以下に、本発明の最良の形態を説明する。以下に提供される実施形態は、本発明のより詳細な理解のために提供されるものであり、本発明の範囲は、以下の記載に限定されるべきでないことが理解される。従って、当業者は、本明細書中の記載を参酌して、本発明の範囲内で適宜改変を行うことができることは明らかである。
好ましくは、本発明の方法において使用するプロテアーゼは、ニューロプシンである。上述のように、ニューロプシンは、セリンプロテアーゼの一種であり、脳、腎臓、胸腺、皮膚、および子宮などで発現されることが見出されている(Chen,Z−L.et al.,J.Neurosci.,15,5088(1995))。また、ニューロプシンは、その配列相同性からカリクレインファミリーのメンバーであると考えられている。カリクレインは、活性中心にセリン残基を有する点、およびN末端に疎水性のシグナル様配列を有する点で共通している。従って、ニューロプシンを含め、カリクレインファミリープロテアーゼは、分泌タンパク質であり、細胞内機能よりも細胞外機能と深く関わっていると考えられている(Shiosaka,S.et al.,Neurosci.Res.,237,85(2000))。また、カリクレインファミリープロテアーゼは、癌組織において高発現され、血液中または組織液中に分泌されるので、有用な癌マーカーとして注目されている(Diamandis EP,Yousef GM,Luo LY,Magklara A,Obiezu CV,The new human kallikrein gene family:implications in carcinogenesis,Trends Endocrinol Metab.2000;11(2):54−60)。ニューロプシンは、卵巣癌、皮膚癌、および乾癬症、アルツハイマー病、子宮頸癌などにおいて高発現されるのでこれらの疾患の診断マーカーとして注目されている(Cane,S.,Bignotti,E.,Bellone,S.,Palmieri,M.,De las Casas,L.,Roman,J.J.,Pecorelli,S.,Cannon,M.J.,O’Brien,T.and Santin,A.D.,2004,The novel serine protease tumor−associated differentially expressed gene−14(KLK8/Neuropsin/Ovasin) is highly overexpressed in cervical cancer,Am J Obstet Gynecol.190,60−66)。よって、上記疾患を有すると疑われる被験体から組織を得、組織中で発現されたニューロプシンを膜面に付着し、そのプロテアーゼ活性を測定することで、癌の診断を行うことも可能である。プロテアーゼ活性が、通常レベルよりも有意に高い場合、被験体は、上記疾患を有する可能性があると診断される。

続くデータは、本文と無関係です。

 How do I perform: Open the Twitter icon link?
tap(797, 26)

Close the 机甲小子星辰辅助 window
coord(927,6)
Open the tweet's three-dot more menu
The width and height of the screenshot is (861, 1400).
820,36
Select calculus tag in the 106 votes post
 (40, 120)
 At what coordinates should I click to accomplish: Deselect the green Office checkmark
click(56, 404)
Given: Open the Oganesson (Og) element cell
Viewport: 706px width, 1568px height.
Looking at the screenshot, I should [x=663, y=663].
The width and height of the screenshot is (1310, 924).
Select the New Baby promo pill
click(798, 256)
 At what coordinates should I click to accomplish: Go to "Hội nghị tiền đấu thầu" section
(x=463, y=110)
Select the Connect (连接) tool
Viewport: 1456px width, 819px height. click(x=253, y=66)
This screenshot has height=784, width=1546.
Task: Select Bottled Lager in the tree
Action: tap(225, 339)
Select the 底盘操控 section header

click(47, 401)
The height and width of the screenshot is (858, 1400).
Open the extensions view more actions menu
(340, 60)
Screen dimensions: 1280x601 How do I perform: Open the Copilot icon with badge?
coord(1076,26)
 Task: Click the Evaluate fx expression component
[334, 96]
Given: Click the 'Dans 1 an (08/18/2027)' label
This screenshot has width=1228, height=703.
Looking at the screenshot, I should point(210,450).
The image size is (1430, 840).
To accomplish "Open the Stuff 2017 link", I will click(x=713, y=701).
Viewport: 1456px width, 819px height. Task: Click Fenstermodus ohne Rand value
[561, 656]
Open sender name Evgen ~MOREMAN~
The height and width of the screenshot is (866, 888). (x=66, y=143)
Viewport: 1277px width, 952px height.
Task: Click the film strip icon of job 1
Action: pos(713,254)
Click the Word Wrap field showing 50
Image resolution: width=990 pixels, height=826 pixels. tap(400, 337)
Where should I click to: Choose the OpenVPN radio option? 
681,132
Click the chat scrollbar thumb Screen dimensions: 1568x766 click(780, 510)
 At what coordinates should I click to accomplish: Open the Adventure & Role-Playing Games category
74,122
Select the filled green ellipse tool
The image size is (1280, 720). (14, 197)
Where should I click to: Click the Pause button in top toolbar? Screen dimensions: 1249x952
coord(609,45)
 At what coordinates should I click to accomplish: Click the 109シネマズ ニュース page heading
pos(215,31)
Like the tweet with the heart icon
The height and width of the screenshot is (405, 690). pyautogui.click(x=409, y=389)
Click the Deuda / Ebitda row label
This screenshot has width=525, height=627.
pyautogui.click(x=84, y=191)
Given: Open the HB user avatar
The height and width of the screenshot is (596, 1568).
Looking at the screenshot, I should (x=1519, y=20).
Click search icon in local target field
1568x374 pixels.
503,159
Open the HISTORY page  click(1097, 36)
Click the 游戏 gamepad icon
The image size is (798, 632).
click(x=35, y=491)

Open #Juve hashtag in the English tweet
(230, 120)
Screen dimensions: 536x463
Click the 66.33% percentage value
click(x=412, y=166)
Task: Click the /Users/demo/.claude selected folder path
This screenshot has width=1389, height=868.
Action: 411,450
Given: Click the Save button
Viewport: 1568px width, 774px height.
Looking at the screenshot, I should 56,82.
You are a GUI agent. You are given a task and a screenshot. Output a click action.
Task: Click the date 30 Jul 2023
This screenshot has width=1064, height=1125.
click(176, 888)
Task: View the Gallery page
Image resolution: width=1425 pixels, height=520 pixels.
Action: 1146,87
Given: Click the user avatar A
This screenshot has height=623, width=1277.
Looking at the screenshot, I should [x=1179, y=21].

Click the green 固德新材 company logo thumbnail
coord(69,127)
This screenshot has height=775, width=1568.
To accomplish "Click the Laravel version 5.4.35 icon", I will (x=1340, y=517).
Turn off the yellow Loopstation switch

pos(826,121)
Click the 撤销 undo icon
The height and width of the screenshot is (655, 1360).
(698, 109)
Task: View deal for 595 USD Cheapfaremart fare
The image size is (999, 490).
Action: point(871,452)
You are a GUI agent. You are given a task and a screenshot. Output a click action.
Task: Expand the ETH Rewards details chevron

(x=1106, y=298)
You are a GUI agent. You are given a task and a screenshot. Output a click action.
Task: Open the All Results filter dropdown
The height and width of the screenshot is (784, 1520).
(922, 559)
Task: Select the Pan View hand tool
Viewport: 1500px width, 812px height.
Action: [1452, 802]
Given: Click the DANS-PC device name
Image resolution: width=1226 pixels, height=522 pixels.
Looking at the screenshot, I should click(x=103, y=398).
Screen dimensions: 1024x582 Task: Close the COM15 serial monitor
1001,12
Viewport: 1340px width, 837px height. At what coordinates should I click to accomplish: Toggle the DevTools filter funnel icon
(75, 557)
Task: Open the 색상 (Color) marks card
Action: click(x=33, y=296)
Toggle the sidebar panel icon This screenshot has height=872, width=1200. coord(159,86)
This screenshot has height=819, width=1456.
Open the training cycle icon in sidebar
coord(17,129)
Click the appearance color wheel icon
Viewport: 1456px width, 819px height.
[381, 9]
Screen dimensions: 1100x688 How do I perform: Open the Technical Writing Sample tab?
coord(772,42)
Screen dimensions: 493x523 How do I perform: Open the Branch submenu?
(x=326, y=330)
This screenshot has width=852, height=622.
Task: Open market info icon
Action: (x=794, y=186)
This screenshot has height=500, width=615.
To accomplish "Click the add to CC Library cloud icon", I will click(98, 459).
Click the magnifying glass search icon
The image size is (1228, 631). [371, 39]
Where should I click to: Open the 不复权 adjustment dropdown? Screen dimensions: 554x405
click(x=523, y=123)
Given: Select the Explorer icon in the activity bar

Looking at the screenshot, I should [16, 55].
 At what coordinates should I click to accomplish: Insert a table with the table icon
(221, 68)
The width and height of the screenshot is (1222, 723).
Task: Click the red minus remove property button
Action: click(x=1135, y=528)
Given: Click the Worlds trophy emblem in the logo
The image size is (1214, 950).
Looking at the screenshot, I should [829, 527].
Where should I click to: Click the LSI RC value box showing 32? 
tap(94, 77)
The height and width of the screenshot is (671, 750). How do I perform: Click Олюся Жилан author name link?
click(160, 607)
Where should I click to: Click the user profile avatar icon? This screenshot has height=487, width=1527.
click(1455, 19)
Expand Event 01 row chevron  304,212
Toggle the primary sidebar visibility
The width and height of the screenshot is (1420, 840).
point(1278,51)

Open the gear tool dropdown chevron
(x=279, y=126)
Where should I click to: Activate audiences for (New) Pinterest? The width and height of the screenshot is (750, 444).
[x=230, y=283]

マウスより得た海馬スライスを、培養液(ACSF:127mM NaCl、1.6mM KCl、1.24mM KH2PO4、1.3mM MgSO4、2.4mM CaCl2、26mM NaHCO3、10mM グルコース)中に浮遊させ、一定時間後に海馬スライス中および培養液中のニューロプシンタンパク質含有量を測定した。タンパク質含有量は、免疫沈降法によって定量した。その結果を図1に示す。図1に示されるよう、ニューロプシンは、培養開始後わずか30分で培養液中に遊離した。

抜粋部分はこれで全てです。